▸ Problems to work on
1. Retype the truckstop passage below word for word, starting with "There is a constant" and going on through "They carry laptops.".
2. Extend the truckstop passage below by writing what comes next after its final sentence.

There is a constant shift of smells here at the truckstop. Mostly its exhaust, which gives me a slight headache. Sometimes its basement-cats piss smell. Whatever, it's bad. But that's okay. I'm allowed to do this, there's a satellite radio, indie rock calms my nerves, I can catch up on the new bands I forgot about. A shriveled-up driver, lots of gray beard, comes by and we talk about his car charger, it still works good for him. I tell him that's what I like to hear. I'm hungry, but all there is here is fried chicken. Can't eat that all the time. There are a lot of obese people here. Really obese men whose rolls of fat fall out freely from their already huge t-shirts. They make jokes as they walk past, they complain about how the new trucks aren't built for them. They like to talk to me because they haven't talked to anyone for awhile. They carry laptops.
I gotta tell you, William Shatner's new album sounds really good, and poignant, if you can believe that.

▸ Record excerpts

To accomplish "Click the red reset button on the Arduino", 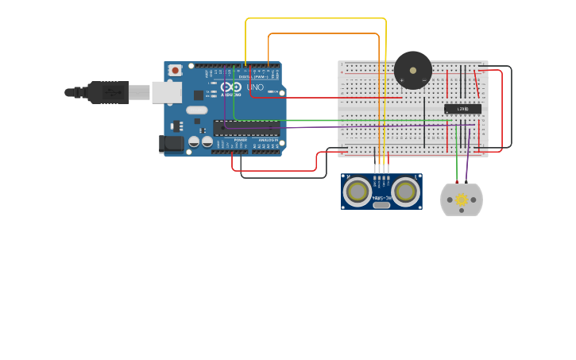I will pos(175,70).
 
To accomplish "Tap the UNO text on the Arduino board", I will pos(255,87).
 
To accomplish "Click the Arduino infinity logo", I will pos(231,87).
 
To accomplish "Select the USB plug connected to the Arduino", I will pos(107,92).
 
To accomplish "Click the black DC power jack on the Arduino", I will pos(170,144).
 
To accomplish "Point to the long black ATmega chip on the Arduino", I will pos(245,127).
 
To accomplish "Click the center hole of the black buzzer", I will pos(413,70).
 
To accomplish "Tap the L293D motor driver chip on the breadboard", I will pos(462,108).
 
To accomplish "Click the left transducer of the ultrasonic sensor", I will pos(358,191).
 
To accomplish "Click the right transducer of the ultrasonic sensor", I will pos(405,191).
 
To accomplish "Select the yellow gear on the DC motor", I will pos(462,200).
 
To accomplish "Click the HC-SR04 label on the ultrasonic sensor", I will pos(382,198).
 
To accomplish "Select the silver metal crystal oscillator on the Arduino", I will pos(197,110).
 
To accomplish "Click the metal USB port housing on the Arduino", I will pos(166,93).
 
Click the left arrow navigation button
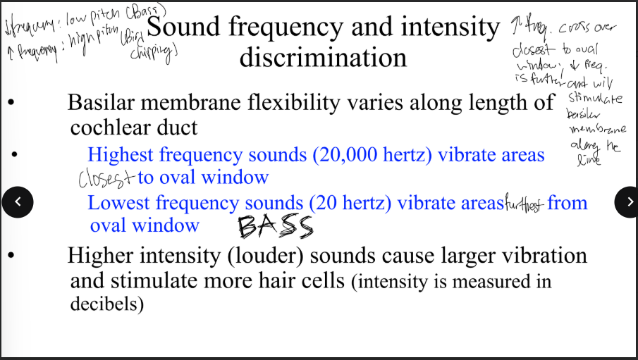tap(18, 202)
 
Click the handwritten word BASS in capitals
tap(275, 227)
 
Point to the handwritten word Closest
tap(106, 179)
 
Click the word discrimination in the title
tap(323, 57)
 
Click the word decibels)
tap(106, 304)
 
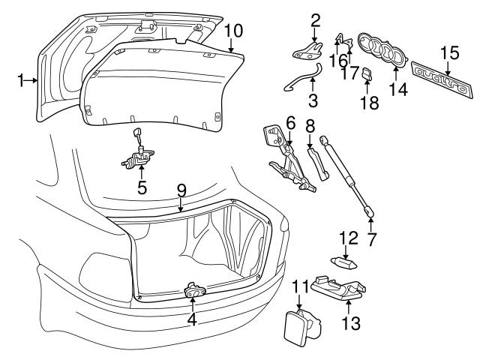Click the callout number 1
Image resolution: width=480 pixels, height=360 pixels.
coord(22,80)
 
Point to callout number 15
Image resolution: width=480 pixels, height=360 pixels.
coord(449,52)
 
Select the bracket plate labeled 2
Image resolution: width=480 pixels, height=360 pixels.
coord(308,52)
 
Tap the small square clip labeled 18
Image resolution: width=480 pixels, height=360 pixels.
coord(367,74)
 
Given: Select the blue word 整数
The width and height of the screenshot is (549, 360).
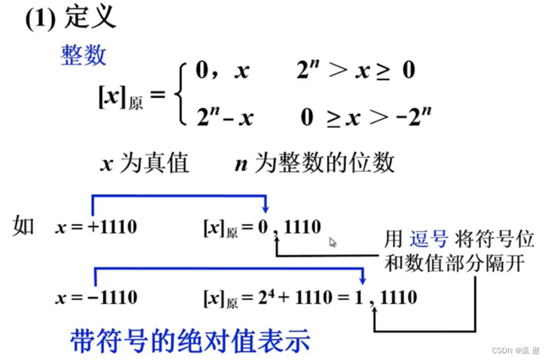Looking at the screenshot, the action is tap(83, 54).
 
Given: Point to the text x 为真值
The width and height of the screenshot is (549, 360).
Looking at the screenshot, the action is tap(144, 163).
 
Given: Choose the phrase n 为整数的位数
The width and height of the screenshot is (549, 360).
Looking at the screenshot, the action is tap(314, 163).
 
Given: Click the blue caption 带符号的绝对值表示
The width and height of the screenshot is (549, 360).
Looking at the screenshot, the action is tap(190, 340).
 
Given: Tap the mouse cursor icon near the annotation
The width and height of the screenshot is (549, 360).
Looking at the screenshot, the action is tap(333, 242).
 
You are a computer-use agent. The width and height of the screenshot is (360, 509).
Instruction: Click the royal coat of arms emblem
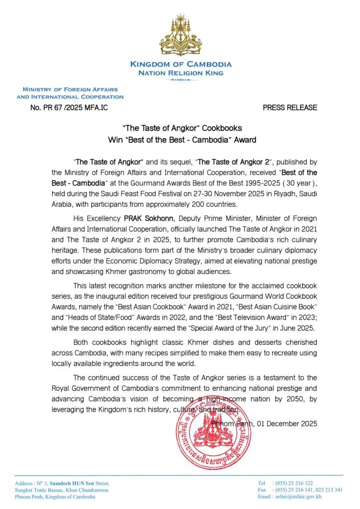180,36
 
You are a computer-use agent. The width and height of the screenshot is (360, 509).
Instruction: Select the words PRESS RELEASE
290,107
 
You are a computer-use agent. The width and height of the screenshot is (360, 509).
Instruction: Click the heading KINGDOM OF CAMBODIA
180,65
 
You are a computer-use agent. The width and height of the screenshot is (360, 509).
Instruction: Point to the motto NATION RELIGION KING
180,73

▸ Results in order
1.
There is a constant shift of smells here at the truckstop. Mostly its exhaust, which gives me a slight headache. Sometimes its basement-cats piss smell. Whatever, it's bad. But that's okay. I'm allowed to do this, there's a satellite radio, indie rock calms my nerves, I can catch up on the new bands I forgot about. A shriveled-up driver, lots of gray beard, comes by and we talk about his car charger, it still works good for him. I tell him that's what I like to hear. I'm hungry, but all there is here is fried chicken. Can't eat that all the time. There are a lot of obese people here. Really obese men whose rolls of fat fall out freely from their already huge t-shirts. They make jokes as they walk past, they complain about how the new trucks aren't built for them. They like to talk to me because they haven't talked to anyone for awhile. They carry laptops.

2.
Cigarettes are a way of life. They tap their ashes on the floor as I tell them about plan prices. My boss who talks like Harvey Keitel and has lived a more exciting life than him, smokes and sells like a ex-con with something to prove to the real world, which he does. He's got two boys and he can't get a driver's license. But he knows more about cell phones than anyone I have ever met. He wants to have sex with every young girl that comes through here. He makes me feel desperate, but my life is so much more together than his, and that seems wrong, somehow.
These men, they yell at each other, complain about their trucks, laugh, and drink gallons of liquid in giant sip cups. Their women rub their backs lightly as they wait in line at the counter, getting tickets for showers, laundry, oil changes. Doughnuts, doritos, mountain dew, black trucker coffee. Staples of road-life. No one talks and jokes with the middle-eastern drivers.
Descriptions of vistas on cape cod, in arizona mesas. One trucker to another, in front of me:
"who else could see things like that, working some 9 to 5 job." Mocking me...
There's a cardboard cutout of Apmela Anderson, wearing a skimpy outfit, hawking Sirius Satellite radios on her breasts. I hate it, she's always starring at me, truckers want to take her, make jokes, the next one who wants it I'm gonna sell it to him, after I get off, for whatever cash he's got on hand...
Everything's interesting and boring at the same time.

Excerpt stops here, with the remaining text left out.